## What you are asked to do
Continue the text about the rose from its last sentence, which ends "but it was also used at their funerals."

## Selected excerpt
■ ■ ■ ■ ■

Lo, how a Rose e’er blooming from tender stem hath sprung!
Of Jesse’s lineage coming, as men of old have sung.
It came, a floweret bright, amid the cold of winter,
When half spent was the night.
Traditional German Carol, late 1500’s
There is no rose of such virtue
As is the rose that bear Jesu; Alleluia.
Traditional English Christmas Carol, c.1420
Is there any other flower that has been heralded as much as the rose? According to Witchipedia, “roses have been cultivated for over 5,000 years. There are 150 natural named species worldwide and thousands more cultivars. The Chinese were the first to cultivate roses and begin hybridizing them.” The rose, which has always been a symbol of love, may be the one flower that transcends all cultural and religious boundaries. It’s magical, medicinal, culinary and decorative uses have been appreciated by just about everyone. If you find someone who hates roses, you might want to keep your distance from them!
In Pagan circles, the rose has been tied to a number of deities, especially Aphrodite, the goddess of love and beauty. In ancient Rome, the rose was associated with Venus, Bacchus and Cupid. According to A Modern Herbal, the Romans viewed “the rose as a sign of pleasure, the companion of mirth and wine, but it was also used at their funerals.”

■ ■ ■ ■ ■

## Data shown
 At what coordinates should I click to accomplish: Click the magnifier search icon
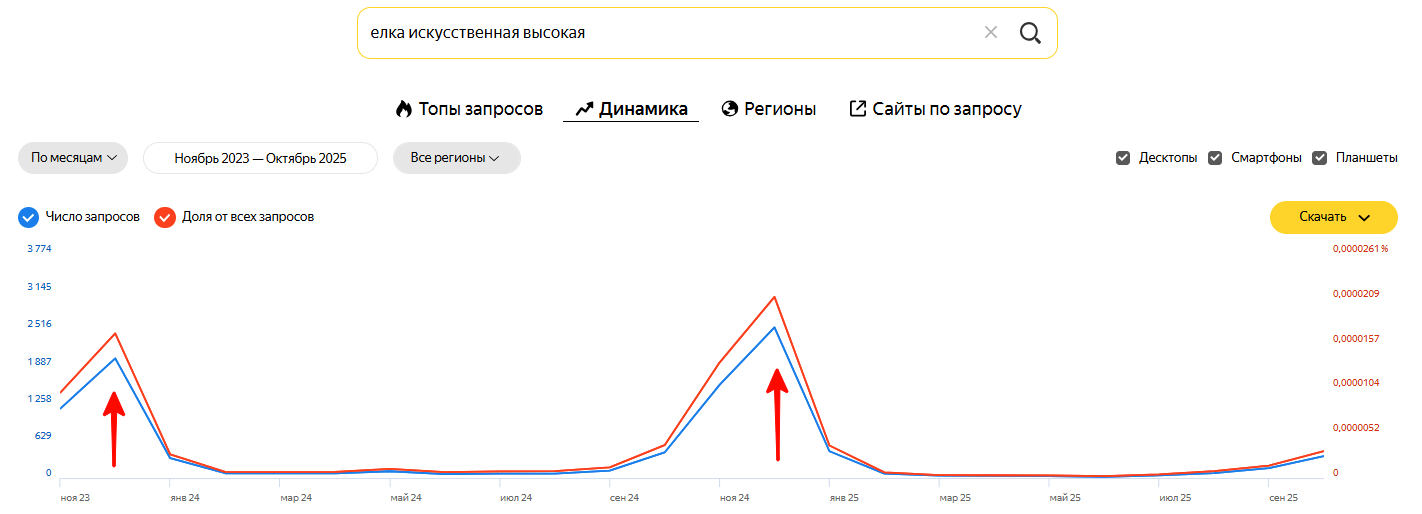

■ ■ ■ ■ ■

## Written answer
As a ritual and magical flower, rose petals and rose hips are often used in connection with love and healing spells. Rose water is used in baths to enhance the mood for love. Rose tea is said to enhance prophetic dreams and their scent has a calming effect as well. And let’s not forget how many people send roses to convey love, friendship, sympathy and the like.
Christians also have a long association with the rose. During the Middle Ages the rose was cultivated in monastery gardens and was used for medicinal purposes. Medieval Christians identified the five petals of the wild rose with the five wounds of Christ. The red rose also stood for the blood and suffering of Jesus and was eventually adopted as a symbol of the blood of the Christian martyrs as well. The rose also has a long association with the Virgin Mary, especially a white one which stands for purity, virtue and unselfish love.
During the Protestant Reformation, Martin Luther designed the Luther Rose or Luther Seal whose central image is that of a red heart on top of a white rose. He said, “Such a heart should stand in the middle of a white rose, to show that faith gives joy, comfort, and peace. In other words, it places the believer into a white, joyous rose, for this faith does not give peace and joy like the world gives. That is why the rose should be white and not red, for white is the color of the spirits and the angels.”
There is so much more that can be said but there is no doubt that the rose has been a powerful symbol and magical flower for a very long time. Enjoy them!